Nell’ossessione per un’immagine, l'unica possibile per un futuro da ricostruire e al tempo stesso frammento rivelatore di un destino già segnato, e nella difficoltà di ricollocarla, il film di Gilliam riprende così il modello di riferimento per restituire una riflessione se possibile ancora più disperata, a suo modo struggente, che oggi sembra parlare alla cecità dei tempi in cui viviamo, mentre le nostre vite paventano il ritorno al loop di un eterno presente che rischia di erodere il futuro collettivo. Con puntuale ironia, L’esercito delle 12 scimmie è costellato di riferimenti a profezie e premonizioni.

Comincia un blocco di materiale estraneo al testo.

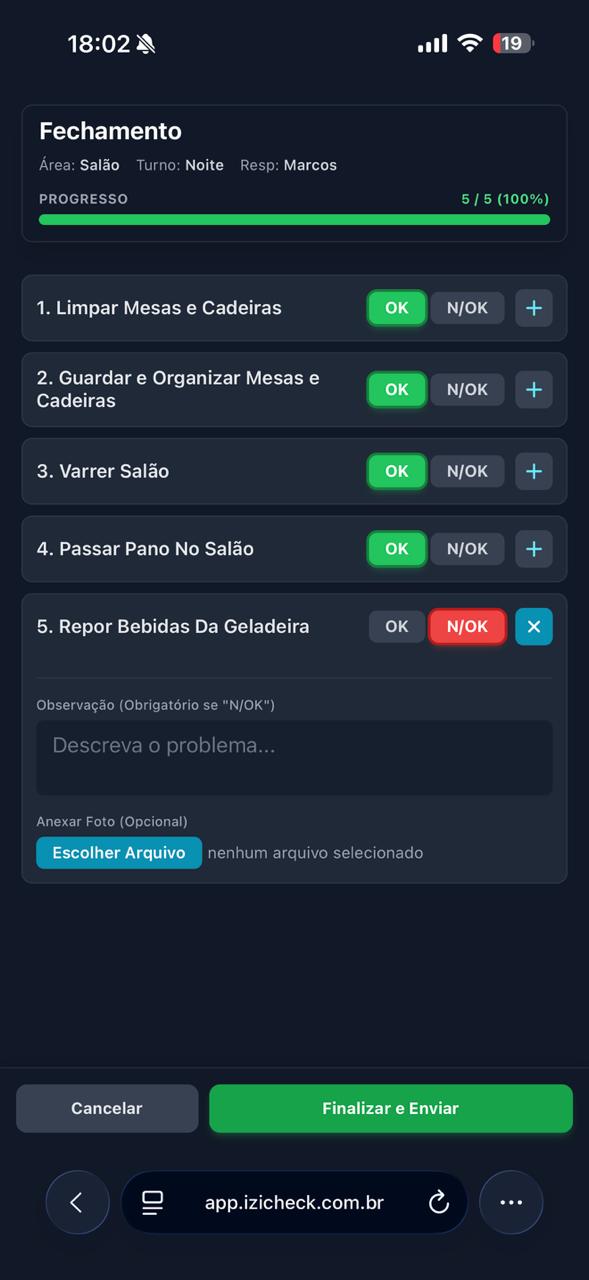Viewport: 589px width, 1280px height.
Task: Tap the browser back chevron
Action: [77, 1202]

Ma gli stessi avvertimenti di James Cole sull’imminente contagio sono tali solo agli occhi degli uomini del 1996, mentre dal punto di vista del protagonista non corrispondono che all’ovvietà di un dato storico. È in questa incapacità ad agire per modificare quanto già previsto, in questo perenne ritorno ad un tempo fuor di sesto che l’opera di Gilliam affonda inconsapevolmente la lama e riesce a parlare al nostro presente.